------ RECORDS FOR THIS EXERCISE ------

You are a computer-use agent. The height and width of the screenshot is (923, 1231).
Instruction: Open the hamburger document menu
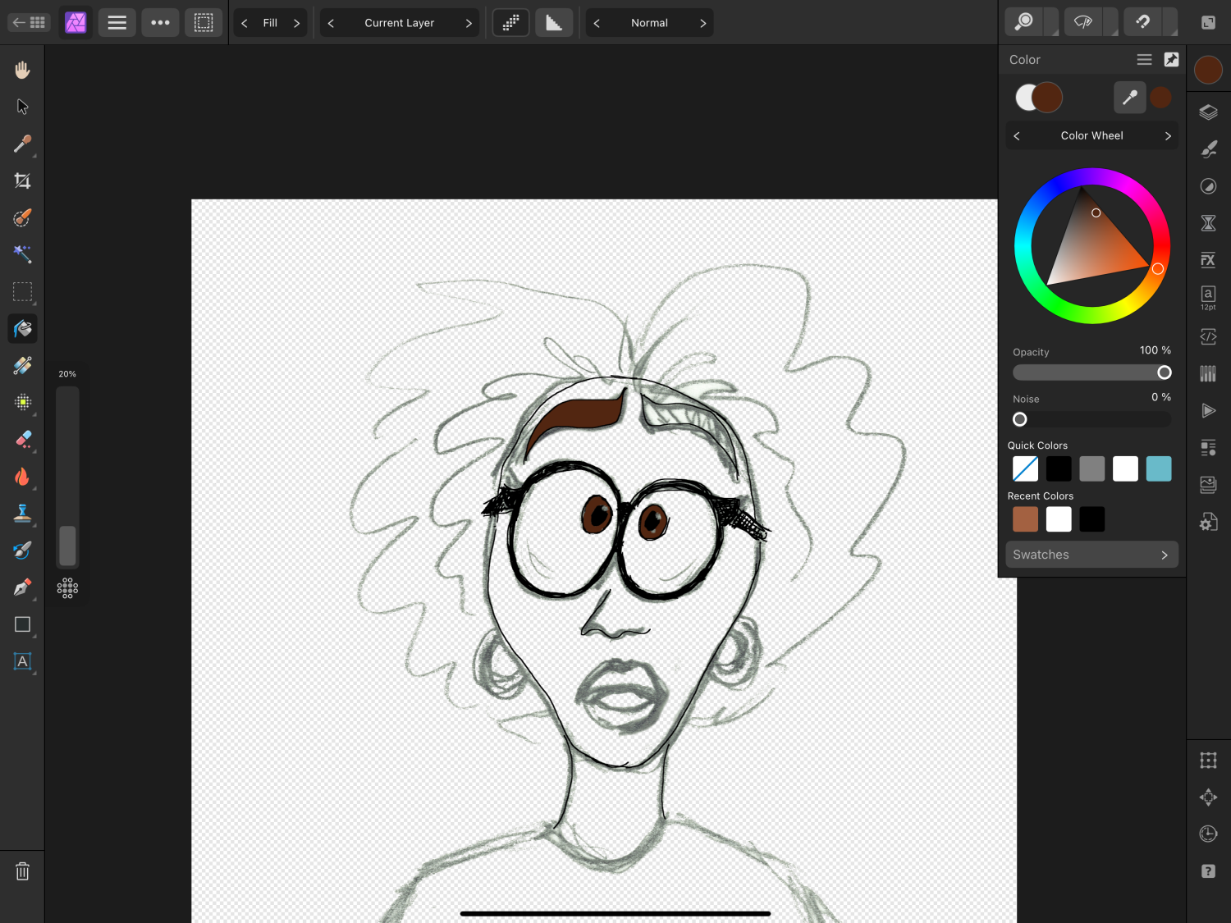tap(117, 23)
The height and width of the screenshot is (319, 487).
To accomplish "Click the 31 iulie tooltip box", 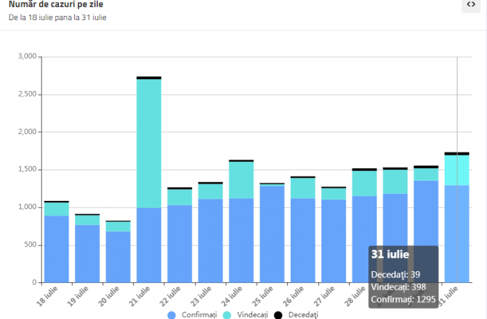I will 404,276.
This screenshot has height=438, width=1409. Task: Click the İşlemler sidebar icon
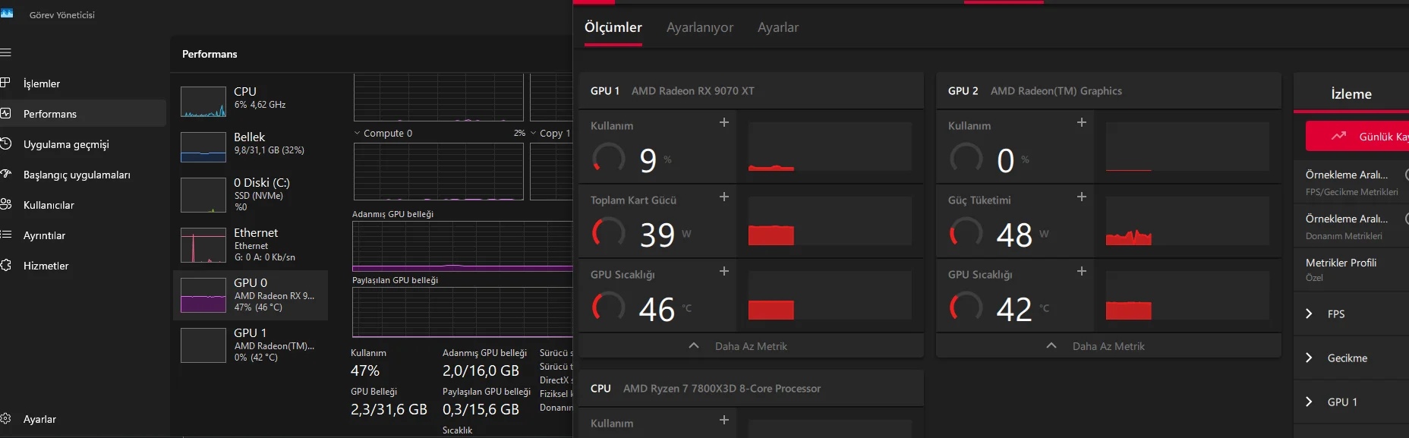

------

_TASK OBJECTIVE_: Pick out each line of the entries above that contains the word "width", and copy those lines.

_TASK OUTPUT_:
You are a computer-use agent. The height and width of the screenshot is (923, 1231).
The height and width of the screenshot is (319, 487).
This screenshot has height=438, width=1409. Task: Click the İşlemler sidebar icon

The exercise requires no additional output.